Kittens are a great choice. The only bad thing that I have come across in the many years I have owned them is that they need to be brushed once a day and their jumpy moods, lol. Usually once a day (usually in the afternoon) they have what I call a jumpy mood. They run around the house and they attack anything that moves, lol. They are just playing though and it really doesn't hurt. I always enjoyed it, lol. They are good inside or out. If they're outside then they are alot easier to take care of. You don't have to change a litter box or brush them. I suggest an outside cat.


----------



## MaransGuy (Jul 15, 2013)

Also, I suggest if you do get an outside cat then keep it inside when you first get it so it will get to know y'all and so it will know that that is its home. Give it a little food at least every two days and keep it water and a nice bed too once you put it outside. If you want it to catch mice ect. then only feed it every 2-3 days. The only reason I would say feed it at all is so it would have a reason to stay, but you must show it affection too.  Good luck!


----------



## MaransGuy (Jul 15, 2013)

Well said!


----------



## MaransGuy (Jul 15, 2013)

Where did all the other posts go?????? I left for church and just got back and a bunch of posts are gone. ???? Maybe that's usual. I haven't been on this forum long anyhow.


----------



## powderhogg01 (Jun 4, 2013)

I reckon they got pulled, as there was a bit of banter in their not really applicable to the OP question


----------



## MaransGuy (Jul 15, 2013)

Oh, ok. I know when I left they were really getting into it, lol. That makes since.


----------



## ChickenAdmin (Jun 4, 2012)

I don't like animals that poop in the house. I don't want a cat, but she's pretty adamant that she wants one. 

She has a fish. She named it Whisper Red Rose. It's a beta and has been in the house for over a year now. 

She had two dogs in the house, but she doesn't like them as "They aren't my dogs!". 

I think I'm going to break down and get a cat.


----------



## Apyl (Jun 20, 2012)

You're a good dad, she'll love it  I was never a cat person until we broke down and got our mouser.

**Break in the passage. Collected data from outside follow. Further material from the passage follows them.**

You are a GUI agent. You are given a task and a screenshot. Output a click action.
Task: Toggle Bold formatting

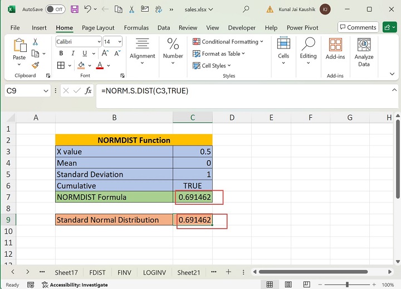point(60,54)
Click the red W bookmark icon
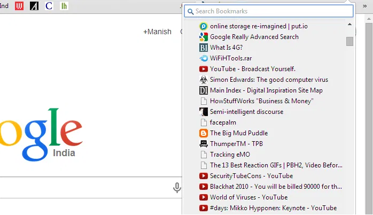This screenshot has height=215, width=373. (20, 6)
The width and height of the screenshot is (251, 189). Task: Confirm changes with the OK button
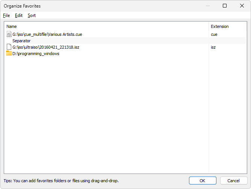(203, 181)
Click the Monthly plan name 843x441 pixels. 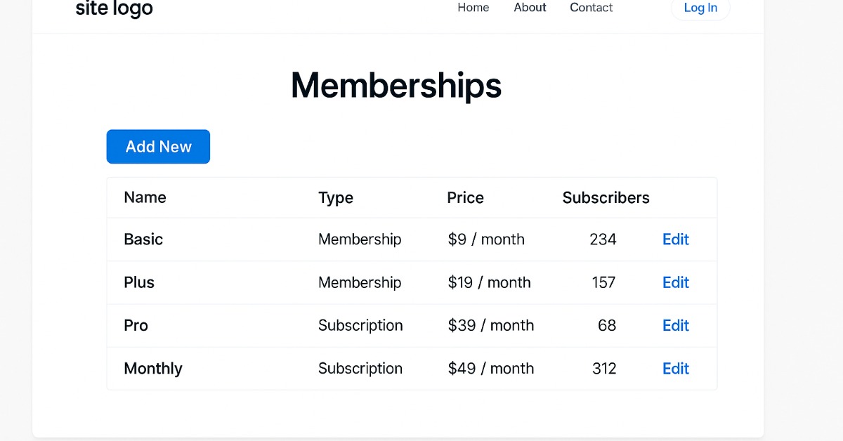(153, 369)
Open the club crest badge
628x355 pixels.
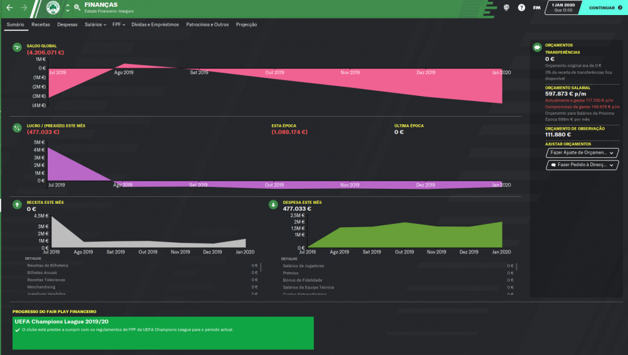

Now I am more attached and wouldn't mind another. He only uses the litter box in the winter, the rest of the year he is indoor/outdoor and does his business outside.


----------



## Bee (Jun 20, 2013)

We've had the same...a cat that lives outdoors, comes in to be with the family but won't ever poop inside...mainly because I refuse to have a litter box or allow an animal to poop indoors. 

So, when they are little we start by letting them in the house for prescribed periods of time and watch them closely...when they start looking for a place to go, we put them outdoors. Never had one have an accident inside...unlike a dog will. As we train the cats in this manner, they pick up on it real quick and will go to the door to be let out when they have to toilet. It's the best of both worlds. 

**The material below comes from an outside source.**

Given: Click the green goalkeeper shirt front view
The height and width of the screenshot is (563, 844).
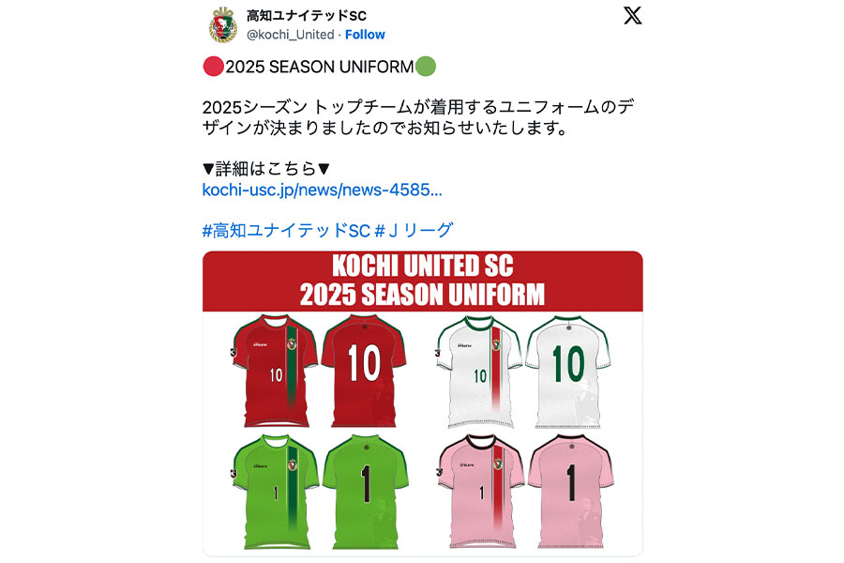Looking at the screenshot, I should 275,492.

At night, they stay out...night time is cat time, as with all predators. They need that time to hone hunting skills, supplement their diet and just maintain their healthy, natural life. Evening times with the family are inside times.


----------



## kahiltna_flock (Sep 20, 2012)

Austin said:


> I don't like animals that poop in the house. I don't want a cat, but she's pretty adamant that she wants one.
> 
> She has a fish. She named it Whisper Red Rose. It's a beta and has been in the house for over a year now.
> 
> ...


I think a cat would be great. Our youngest daughter drug off our 17yr old cat to college with her. We had had it since she was a baby and couldn't imagine living without it.


----------